In the process of NAFLD progression to NASH, mitochondrial dysfunction is one of the important mechanisms. One of the main causes of mitochondrial deterioration in NASH is fatty acid oxidation and lipotoxicity (Carnagarin et al., 2021). The ever-increasing flux of fatty acids through mitochondria and the TCA cycle generated harmful ROS that attack the mitochondrial respiratory chain and mitochondrial DNA, and inhibit mitochondrial respiratory chain complex activity (Mooli and Ramakrishnan, 2022). Over time, mitochondria gradually became dysfunctional, triggering oxidative stress, ATP depletion, and disruption of mitochondrial integrity, all of which lead to hepatocyte death (Manne et al., 2018). Interestingly, both mitochondrial DNA and oxidized mitochondrial DNA released into the cytoplasm during programmed cell death cause inflammasome activation. These results provided a link between mitochondrial dysfunction, apoptosis, and inflammasome activation.

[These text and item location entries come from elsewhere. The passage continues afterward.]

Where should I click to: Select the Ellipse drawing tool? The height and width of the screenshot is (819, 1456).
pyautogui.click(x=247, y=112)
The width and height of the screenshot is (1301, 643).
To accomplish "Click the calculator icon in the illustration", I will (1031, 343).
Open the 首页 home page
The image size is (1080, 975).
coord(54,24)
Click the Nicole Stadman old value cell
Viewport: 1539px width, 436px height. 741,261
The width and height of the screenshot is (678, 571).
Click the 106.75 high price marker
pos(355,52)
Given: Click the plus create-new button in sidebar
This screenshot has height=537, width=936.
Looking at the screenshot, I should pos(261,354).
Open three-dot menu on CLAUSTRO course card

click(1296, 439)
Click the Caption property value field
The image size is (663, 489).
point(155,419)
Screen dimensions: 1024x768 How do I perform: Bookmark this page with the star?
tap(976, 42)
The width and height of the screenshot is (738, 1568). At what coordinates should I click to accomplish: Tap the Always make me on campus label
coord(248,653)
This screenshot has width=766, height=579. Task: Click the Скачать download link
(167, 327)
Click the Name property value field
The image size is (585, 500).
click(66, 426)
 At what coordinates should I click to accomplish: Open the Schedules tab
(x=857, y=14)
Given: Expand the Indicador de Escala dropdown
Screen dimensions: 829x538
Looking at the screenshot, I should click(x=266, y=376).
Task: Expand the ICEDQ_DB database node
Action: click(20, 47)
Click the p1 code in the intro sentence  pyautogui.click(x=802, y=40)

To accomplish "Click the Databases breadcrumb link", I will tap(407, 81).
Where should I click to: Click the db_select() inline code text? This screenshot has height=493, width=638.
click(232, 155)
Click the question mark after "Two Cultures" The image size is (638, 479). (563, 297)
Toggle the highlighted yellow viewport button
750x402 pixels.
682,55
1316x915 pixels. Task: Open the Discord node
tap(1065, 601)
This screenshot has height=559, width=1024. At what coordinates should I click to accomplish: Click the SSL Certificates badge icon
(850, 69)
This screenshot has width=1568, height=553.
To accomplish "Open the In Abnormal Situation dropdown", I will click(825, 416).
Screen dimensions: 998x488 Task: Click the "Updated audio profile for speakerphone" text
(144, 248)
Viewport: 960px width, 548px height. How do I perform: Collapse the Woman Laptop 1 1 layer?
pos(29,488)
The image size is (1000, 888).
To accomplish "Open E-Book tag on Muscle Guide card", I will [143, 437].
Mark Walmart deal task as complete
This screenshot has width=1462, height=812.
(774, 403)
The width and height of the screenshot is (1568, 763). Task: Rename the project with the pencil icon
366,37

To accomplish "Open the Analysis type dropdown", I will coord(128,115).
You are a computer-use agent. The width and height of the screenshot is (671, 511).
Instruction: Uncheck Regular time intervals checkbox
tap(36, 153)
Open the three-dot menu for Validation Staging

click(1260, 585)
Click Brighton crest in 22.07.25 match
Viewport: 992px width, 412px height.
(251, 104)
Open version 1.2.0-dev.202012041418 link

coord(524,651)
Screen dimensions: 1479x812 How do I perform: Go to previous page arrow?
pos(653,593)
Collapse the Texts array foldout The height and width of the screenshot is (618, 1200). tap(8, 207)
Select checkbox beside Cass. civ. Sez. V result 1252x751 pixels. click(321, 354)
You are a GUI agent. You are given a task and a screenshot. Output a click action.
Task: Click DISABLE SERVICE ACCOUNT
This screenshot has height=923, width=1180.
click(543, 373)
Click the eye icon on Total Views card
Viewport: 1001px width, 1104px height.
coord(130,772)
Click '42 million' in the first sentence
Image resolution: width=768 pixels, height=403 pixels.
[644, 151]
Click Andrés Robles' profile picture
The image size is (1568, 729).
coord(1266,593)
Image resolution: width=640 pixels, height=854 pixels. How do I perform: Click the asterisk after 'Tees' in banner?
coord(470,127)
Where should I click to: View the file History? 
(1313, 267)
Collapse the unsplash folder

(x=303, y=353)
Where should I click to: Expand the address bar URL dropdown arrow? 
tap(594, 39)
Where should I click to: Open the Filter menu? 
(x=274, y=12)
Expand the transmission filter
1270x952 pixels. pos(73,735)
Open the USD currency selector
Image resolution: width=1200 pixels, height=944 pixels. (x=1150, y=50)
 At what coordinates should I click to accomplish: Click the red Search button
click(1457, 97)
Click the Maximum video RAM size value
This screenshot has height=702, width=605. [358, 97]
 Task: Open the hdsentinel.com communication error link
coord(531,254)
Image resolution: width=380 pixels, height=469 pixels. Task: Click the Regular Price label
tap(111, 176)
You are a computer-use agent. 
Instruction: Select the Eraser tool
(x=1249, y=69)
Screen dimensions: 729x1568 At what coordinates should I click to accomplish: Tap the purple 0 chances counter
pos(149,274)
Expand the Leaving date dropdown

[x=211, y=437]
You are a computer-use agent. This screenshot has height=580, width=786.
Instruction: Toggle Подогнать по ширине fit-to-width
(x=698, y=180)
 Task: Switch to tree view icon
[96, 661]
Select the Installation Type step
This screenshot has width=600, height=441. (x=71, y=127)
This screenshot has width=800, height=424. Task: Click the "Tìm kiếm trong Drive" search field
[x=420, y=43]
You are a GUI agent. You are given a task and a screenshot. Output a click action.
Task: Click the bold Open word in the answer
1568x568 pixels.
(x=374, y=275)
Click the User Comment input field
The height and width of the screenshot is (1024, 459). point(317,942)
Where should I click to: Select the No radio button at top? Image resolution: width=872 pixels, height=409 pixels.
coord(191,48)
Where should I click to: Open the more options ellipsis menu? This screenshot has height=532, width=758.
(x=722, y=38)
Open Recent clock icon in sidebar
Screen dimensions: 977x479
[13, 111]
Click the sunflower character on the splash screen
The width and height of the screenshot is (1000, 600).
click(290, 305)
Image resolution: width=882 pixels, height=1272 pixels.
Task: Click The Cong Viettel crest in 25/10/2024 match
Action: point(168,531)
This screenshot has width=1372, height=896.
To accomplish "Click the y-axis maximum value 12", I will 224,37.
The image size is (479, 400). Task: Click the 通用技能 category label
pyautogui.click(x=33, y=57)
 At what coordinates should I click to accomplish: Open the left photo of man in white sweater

Free fatty acids derived from adipose tissue breakdown serve as natural nuclear receptor ligands and play a major role in the regulation of NASH-related lipid metabolism and inflammation (Yadati et al., 2021). Polyunsaturated fatty acids and their derivatives could activate peroxisome proliferator-activated receptor-α (PPARα), which could induce the expressions of genes involved in fatty acid oxidation and insulin sensitivity, and downregulate nuclear factor κB (NF-κB) level (Geethangili et al., 2021; López-Salazar et al., 2021). However, in a mouse model of NASH, a diet fed polyunsaturated fatty acids activates PPARα signaling and inhibits hepatic de novo fat synthesis, but does not prevent steatohepatitis (Ishida et al., 2021), which is likely to high levels of hepatic lipid peroxidation in this model abolished the protective effect of PPARα activation and resulted in lipotoxic hepatocyte injury and inflammatory cells recruitment. Similar to PPARα, PPARγ activation attenuates inflammation through multiple mechanisms, including decreased NF-κB activity and decreased TNF-α and IL-1β synthesis in monocytes and macrophages (Liu et al., 2022). As a master regulator of macrophage polarization, activation of PPARγ promotes the transition of macrophages from an M1-dominant phenotype to an M2 phenotype, thereby attenuating inflammation in experimental NASH (Luo et al., 2017; Valenzuela et al., 2017). Furthermore, PPARδ directly controls the inflammatory response of Kupffer cells in the liver. Other members of the nuclear receptor family, such as liver X receptors (LXRs), are also critical for the control of fatty acid synthesis and inflammation (Cai et al., 2017; Welch et al., 2022).